21/05/2012

Easter - part III

It's the middle of the night, the sun is shining just outside my window here in Longyearbyen on Svalbard, and apparently theres a solar eclipse going on at this very moment, but only 9 percent or so is being eclipsed so I can't really be bothered to stick my head out the window to have a look.

So, easter, part III. Well, hum, so, we stopped by Paulabreen (Paula glacier) on our way to the east coast, or rather, we stopped on the sea ice in front of the glacier.

Paulabreen is a surge-type glacier, that is a glacier that every now and then decides to move forward really fast, and then quiet down again. Wikipedia can tell you more.
Anyway, Paulabreen surged 600-700 years ago, ending up with its glacier front 25 km further out than today. But, Skobreen (Sko glacier), which terminates into the side of Paulabreen, surged in, ehm, 2005, or around there, pushing on Paulabreen, making the front of Paulabreen move forward up to 10 metres a day for over a year. This whole business makes the glacier become massively crevassed and nasty and beautiful, none of which you can see from the pictures below. But it is nice and eerily blue.



Amanda demonstrating how to perform glacier/sea ice yoga in a scooter suit and -helmet, and still looking good!


Ice, ice, baby. Mind you, I haven't tweeked the colours in these upcoming icepics (haha! did you get it?) at all. The ice was actually this amazingly blue.





Oh! And all around on the sea ice you could see little black spots appearing and disappearing and reappearing. These were ringed seals, coming up for breath and trying not to be eaten by polar bears. Well, I didn't bring much of a zoom lens, so the pics below are already heavily cropped, but at least you can see it's a seal-like animal.



19/05/2012

Intermezzo

As I am the undefeated queen of procrastination, here's a bit of randomness while I spend some more time doing things other than revising for exams. And it's not like my procrastinations are useless anyway. I have cleaned my boots, hoovered, made three litres of vegetable soup and played three rounds of Carcasonne. A perfectly ok Saturday. Outside it's snowing, has been all day.

In my head, everything can be fixed by a cup of tea. Seriously, everything.

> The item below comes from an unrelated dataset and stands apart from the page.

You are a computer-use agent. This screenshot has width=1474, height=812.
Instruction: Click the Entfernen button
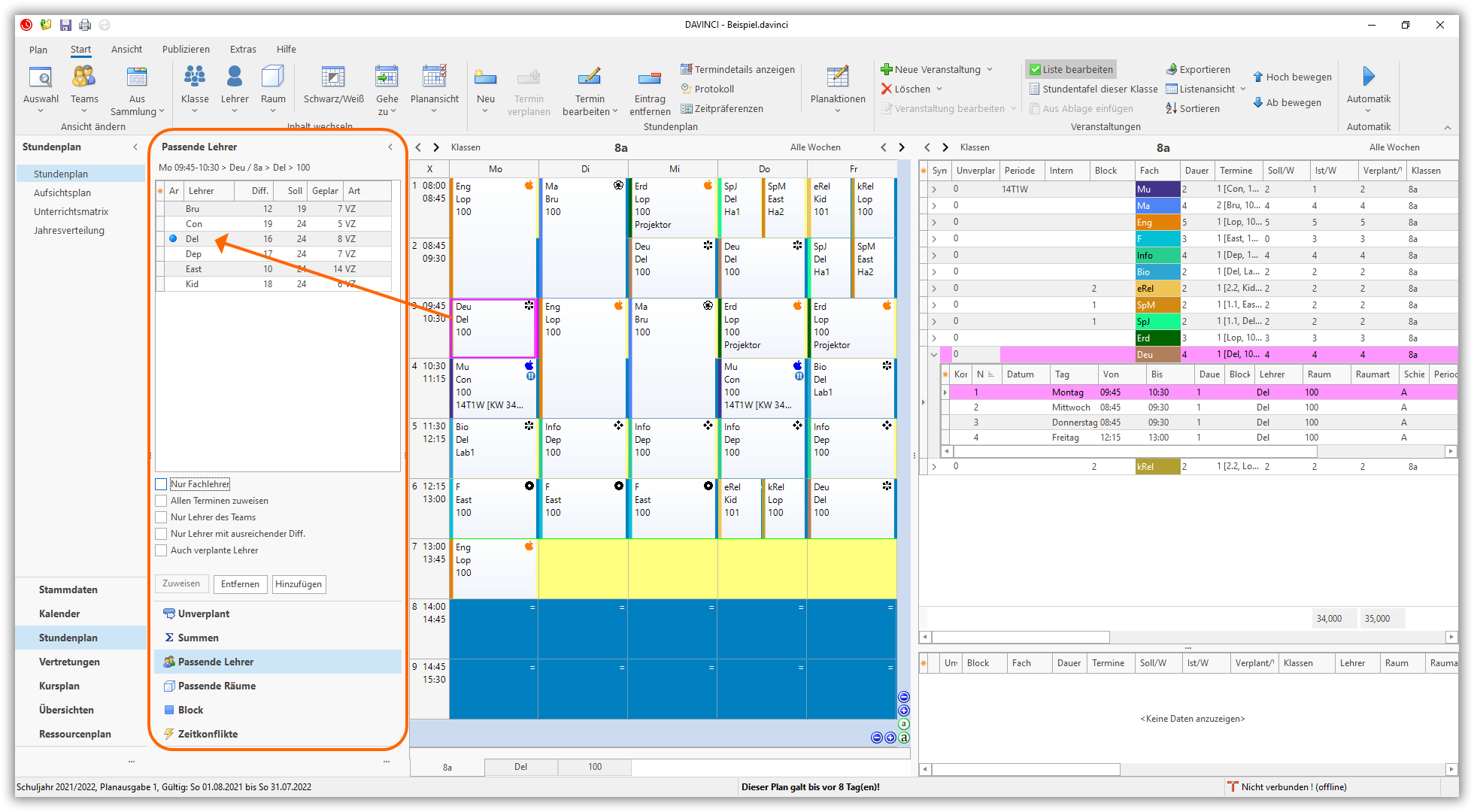(x=240, y=584)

from Little Doodles by Kate Wilson

 I was web-window shopping here the other day and came across this little set of sportstop and -shorts at H&M and my goodness how I want it! I never wear short shorts, but I still want it. But, 2012 is a partial shop-stop year, so no gold underwear today.




17/05/2012

Easter - part II

It's Norway's national day today, I've walked in the parade, I've eaten cake and hot dogs and I've slept for four hours this afternoon. At this moment don't really know where to put myself, but I found some wine in the kitchen, and I'm just going to end up in front of my laptop ayway, so let's blog.

Easter part II, right. The following pics are from the beginning of easter when me and three others snow scootered to a UNIS student cabin close to Svea, one of the two Norwegian coal mines on Svalbard.

I can never decide whether the story of a picture should be under or over it. Any opinions?

Let's put text above for now.
So, this is Niklas,hacking up coal into smaller pieces that we could actually get to light up.


The cabin. No water, no electricity. Going for a piss in the night was interesting. Rifle over shoulder, long jons and down jacket, carefully looking around for polar bears when peeing.

Oh, and that mountain in the middle on the pic below, called Aspelintoppen, that's where we skied the next day. Didn't get all the way to the top though. It's about 1200 m high, we wen't up to about 900 m or so.



 Old, windblown polar bear tracks on the side of the mountain. From a mum and cub.



As far up as we went this. Mind you the last bit took forever! And my stamina is non-existant compared to everyone else on this arcipelago. I was so tired as we were to go down again, and the snow was hard packed, I lost my grip and ended up sliding sideways/backwards/forwards down half the mountain before I finally managed to stop. Felt like scary stuff at the time of sliding. Though got away with only some scratches on my skis. I need to learn how to ski better. I'm getting there mind you.


Anyway, back down on the sea ice we found this! That wasn't there when we went up. Fresh blood, like three metres of smudged blood.


And tracks! Polar bear tracks! No bear though. Anyway, it would have been a non-hungry bear which, naturally, makes them slightly less dangerous than hungry bears. Or so I would guess.


 Drove a bit further, and what did we find?


 Half chewed baby seal!


Lastly, scooters, skies, (relativelly) flat sea ice = Katja on skies behind scooter. Think she got up to 50 or 60 km/h. I'm sitting behind Amanda on the other scooter with the camera going click click click click click click having no idea of what I'm actually aiming at.